[Start of Attachment]

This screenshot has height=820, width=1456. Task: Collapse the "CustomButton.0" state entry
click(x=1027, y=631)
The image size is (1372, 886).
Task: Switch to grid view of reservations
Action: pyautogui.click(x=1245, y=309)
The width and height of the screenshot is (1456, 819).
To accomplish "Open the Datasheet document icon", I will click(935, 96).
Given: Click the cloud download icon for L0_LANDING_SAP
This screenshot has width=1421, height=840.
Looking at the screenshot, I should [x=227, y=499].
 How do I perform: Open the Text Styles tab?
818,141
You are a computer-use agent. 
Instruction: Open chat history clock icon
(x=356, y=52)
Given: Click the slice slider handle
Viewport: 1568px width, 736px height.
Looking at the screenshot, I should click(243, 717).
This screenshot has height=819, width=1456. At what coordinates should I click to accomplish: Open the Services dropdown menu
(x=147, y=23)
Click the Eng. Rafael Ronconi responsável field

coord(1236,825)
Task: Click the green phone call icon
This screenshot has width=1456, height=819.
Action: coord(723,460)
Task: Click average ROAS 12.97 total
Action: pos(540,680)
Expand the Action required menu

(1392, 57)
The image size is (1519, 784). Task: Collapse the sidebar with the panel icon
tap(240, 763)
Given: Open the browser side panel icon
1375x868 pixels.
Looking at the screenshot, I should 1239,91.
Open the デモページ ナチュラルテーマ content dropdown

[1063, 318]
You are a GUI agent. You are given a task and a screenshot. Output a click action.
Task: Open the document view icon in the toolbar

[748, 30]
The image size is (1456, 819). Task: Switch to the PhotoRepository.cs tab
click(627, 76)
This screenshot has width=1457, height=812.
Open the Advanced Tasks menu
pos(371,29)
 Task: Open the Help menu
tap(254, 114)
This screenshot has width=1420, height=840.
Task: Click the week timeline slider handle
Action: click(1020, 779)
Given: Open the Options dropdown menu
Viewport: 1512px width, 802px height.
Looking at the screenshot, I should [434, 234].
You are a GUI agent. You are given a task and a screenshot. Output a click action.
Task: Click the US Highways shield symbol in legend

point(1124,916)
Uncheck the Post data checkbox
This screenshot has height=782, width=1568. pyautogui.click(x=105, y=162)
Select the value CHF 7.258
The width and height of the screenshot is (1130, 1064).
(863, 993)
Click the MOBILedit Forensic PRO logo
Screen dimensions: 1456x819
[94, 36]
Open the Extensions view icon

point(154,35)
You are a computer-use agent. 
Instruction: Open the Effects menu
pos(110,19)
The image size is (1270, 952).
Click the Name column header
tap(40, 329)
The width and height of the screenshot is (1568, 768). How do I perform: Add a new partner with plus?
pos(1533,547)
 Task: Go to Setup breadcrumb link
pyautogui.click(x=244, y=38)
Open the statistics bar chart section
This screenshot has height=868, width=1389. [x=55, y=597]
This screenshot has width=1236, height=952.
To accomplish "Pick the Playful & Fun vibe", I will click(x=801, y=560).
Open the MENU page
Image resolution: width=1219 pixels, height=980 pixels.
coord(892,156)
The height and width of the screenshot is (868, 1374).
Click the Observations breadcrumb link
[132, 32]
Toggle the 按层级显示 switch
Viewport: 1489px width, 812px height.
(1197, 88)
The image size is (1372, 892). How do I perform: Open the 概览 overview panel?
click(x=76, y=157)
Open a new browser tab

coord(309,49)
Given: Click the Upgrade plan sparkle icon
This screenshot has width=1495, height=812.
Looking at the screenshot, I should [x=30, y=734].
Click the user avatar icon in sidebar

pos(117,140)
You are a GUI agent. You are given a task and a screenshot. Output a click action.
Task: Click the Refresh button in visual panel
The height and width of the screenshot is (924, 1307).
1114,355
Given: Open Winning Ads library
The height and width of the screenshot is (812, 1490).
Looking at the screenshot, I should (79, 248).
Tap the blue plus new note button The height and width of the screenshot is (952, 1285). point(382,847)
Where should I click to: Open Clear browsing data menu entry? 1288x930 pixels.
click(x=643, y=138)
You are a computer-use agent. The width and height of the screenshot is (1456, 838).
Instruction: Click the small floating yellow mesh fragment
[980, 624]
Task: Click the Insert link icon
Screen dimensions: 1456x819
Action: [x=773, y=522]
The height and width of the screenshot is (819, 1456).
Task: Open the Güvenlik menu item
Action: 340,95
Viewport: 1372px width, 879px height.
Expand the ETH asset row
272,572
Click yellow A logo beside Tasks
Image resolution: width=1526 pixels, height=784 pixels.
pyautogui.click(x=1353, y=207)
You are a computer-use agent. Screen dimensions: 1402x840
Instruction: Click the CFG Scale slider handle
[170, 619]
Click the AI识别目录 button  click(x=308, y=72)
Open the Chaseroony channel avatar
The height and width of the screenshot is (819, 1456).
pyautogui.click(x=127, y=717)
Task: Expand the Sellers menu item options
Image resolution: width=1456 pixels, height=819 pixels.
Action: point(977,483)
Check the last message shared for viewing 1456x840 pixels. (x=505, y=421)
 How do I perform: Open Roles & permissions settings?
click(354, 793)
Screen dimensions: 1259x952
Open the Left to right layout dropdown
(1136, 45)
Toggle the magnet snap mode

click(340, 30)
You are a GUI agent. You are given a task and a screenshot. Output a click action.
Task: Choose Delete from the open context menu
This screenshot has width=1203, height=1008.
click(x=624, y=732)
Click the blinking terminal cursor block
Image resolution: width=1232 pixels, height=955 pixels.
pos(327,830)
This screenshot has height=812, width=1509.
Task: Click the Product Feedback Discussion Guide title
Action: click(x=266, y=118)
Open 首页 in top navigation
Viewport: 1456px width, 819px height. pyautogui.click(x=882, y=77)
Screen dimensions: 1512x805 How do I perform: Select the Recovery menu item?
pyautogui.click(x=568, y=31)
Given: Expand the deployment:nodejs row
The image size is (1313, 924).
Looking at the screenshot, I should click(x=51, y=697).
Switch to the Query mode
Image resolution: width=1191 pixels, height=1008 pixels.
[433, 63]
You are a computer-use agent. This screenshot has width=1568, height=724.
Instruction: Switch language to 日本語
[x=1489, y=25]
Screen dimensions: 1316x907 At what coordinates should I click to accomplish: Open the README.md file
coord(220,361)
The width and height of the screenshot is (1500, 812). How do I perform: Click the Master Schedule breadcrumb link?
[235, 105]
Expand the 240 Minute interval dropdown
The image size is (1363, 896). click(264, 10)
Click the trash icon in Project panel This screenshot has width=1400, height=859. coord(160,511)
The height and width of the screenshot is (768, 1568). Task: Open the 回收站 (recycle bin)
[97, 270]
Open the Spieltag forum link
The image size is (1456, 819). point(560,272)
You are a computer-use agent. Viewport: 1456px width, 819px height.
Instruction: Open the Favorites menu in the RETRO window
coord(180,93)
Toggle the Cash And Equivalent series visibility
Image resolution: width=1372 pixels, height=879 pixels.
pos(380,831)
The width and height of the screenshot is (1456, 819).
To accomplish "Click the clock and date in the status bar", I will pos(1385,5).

[End of Attachment]

All that is needed is the exact run of lines above from the line containing "Viewport: 1489px width, 812px height." through the line containing "Given: Click the Upgrade plan sparkle icon", both of them included.

▶ [WRITTEN ANSWER]
Viewport: 1489px width, 812px height.
(1197, 88)
The image size is (1372, 892). How do I perform: Open the 概览 overview panel?
click(x=76, y=157)
Open a new browser tab

coord(309,49)
Given: Click the Upgrade plan sparkle icon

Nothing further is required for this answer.